━━ EXTRAIT DE PAGE ━━

On a longtemps ignoré cet aspect particulier de la montagne dans le choix du site par les anciens Égyptiens jusqu'à ce qu'un rapprochement de certaines représentations retrouvées dans d'anciens temples éclaire ce point. En effet, on peut voir sur un relief du temple de Ramsès II à Abou Simbel ainsi que sur un relief du temple de Mout de Napata, le dieu Amon figuré assis sous une sorte de dais devant lequel se dresse un uræus colossal.
Ce rapprochement entre ces représentations uniques en leur genre et le Gebel Barkal est alors plus net aux yeux des égyptologues qui déjà avaient remarqué la propension singulière des anciens Égyptiens à être fascinés par les formations rocheuses. L'hypothèse d'un tel choix concerne la Cime Thébaine qui domine les nécropoles de l'antique capitale dynastique du Nouvel Empire et dont la forme pyramidale n'échappe à personne et n'est contestée nulle part, bien qu'aucune intervention humaine sur cette formation ne soit venue confirmer la théorie.
À Napata, le Gebel Barkal et son piton rocheux seraient donc apparus aux yeux des anciens prêtres de la même manière comme une manifestation de la divinité, et il est vrai que sous certains angles cette aiguille de roche ressemble à un cobra couronné soit d'un disque solaire soit de la couronne blanche, la "hedjet".
Restait à vérifier l'hypothèse sur place. Les équipes archéologiques ont alors gravi la falaise et son piton et découvert qu'à son sommet les anciens étaient en effet intervenus. Ils avaient taillé dans la roche une stèle monumentale aux noms de Thoutmôsis III et de Taharqa que Nastasen restaura sous son règne. La présence de petites cavités sur l'ensemble de l'encadrement de la stèle dont certaines encore munies de tenons en bronze atteste pour le reste qu'une feuille d'or y était fixée.
Ainsi chaque matin, l'ensemble étant orienté vers le sud, les premiers rayons du soleil frappaient la stèle dorée et l'éclat du Gebel Barkal devait être visible toute la journée à des kilomètres à la ronde tel un phare diurne au milieu de la vallée du Nil.
Le Gebel Barkal était donc bien une manifestation tangible du dieu Amon pour les anciens Égyptiens et Nubiens et devait exercer sur eux une certaine fascination.

━━━

◆ ACTIONS À RÉALISER
(a) Transcrivez l'extrait sur le Gebel Barkal en commençant par « Ainsi chaque matin, l'ensemble » et en poursuivant jusqu'à « une certaine fascination. ».
(b) D'après l'extrait sur le Gebel Barkal, qu'atteste la présence de petites cavités sur l'encadrement de la stèle ?
(c) Quels noms de personnes, en dehors des divinités, figurent dans l'extrait sur le Gebel Barkal ?

━━ DONNÉES BRUTES ━━

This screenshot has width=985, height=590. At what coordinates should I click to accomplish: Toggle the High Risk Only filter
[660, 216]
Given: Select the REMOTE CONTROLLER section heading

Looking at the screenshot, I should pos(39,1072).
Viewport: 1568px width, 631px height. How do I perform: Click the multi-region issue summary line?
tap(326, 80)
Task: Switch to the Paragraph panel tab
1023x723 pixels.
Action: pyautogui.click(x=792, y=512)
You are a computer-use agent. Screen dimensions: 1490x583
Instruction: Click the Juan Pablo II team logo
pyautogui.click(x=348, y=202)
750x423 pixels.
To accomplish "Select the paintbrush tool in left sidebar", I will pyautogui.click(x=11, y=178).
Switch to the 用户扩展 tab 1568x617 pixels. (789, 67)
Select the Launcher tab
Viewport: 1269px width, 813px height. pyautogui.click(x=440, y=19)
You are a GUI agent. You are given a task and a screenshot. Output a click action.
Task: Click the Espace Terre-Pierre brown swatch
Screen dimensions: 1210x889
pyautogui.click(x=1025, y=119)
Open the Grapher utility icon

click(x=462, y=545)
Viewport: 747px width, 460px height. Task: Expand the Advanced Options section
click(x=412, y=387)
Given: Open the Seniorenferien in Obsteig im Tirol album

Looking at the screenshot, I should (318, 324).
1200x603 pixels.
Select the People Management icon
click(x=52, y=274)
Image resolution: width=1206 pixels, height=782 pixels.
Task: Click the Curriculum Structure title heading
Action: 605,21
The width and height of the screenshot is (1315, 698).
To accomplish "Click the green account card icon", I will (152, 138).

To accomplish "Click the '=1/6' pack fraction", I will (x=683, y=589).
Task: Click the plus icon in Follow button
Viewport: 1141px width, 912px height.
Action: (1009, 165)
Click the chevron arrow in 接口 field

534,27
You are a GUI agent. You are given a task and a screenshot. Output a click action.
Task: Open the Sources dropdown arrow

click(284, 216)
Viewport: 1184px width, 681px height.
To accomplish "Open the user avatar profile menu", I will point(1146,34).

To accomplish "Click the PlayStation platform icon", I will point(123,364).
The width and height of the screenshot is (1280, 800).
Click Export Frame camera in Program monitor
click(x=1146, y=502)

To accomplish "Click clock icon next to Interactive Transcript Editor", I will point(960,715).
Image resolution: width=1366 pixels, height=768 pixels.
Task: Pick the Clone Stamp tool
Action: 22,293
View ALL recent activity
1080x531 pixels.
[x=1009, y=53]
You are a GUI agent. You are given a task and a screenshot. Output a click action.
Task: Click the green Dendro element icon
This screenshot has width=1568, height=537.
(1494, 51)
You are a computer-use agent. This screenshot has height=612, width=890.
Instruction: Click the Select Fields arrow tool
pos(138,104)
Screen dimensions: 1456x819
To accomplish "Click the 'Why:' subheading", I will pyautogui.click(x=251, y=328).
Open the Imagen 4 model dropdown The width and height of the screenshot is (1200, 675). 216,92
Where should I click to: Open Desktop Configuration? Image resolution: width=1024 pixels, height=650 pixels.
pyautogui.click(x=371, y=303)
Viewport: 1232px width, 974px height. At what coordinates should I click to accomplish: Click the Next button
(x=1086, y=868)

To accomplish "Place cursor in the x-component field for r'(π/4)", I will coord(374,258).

━━━

◆ LISTE DES SOLUTIONS
(a)
Ainsi chaque matin, l'ensemble étant orienté vers le sud, les premiers rayons du soleil frappaient la stèle dorée et l'éclat du Gebel Barkal devait être visible toute la journée à des kilomètres à la ronde tel un phare diurne au milieu de la vallée du Nil.
Le Gebel Barkal était donc bien une manifestation tangible du dieu Amon pour les anciens Égyptiens et Nubiens et devait exercer sur eux une certaine fascination.

(b) Elle atteste qu'une feuille d'or y était fixée.

(c) Ramsès II, Thoutmôsis III, Taharqa, Nastasen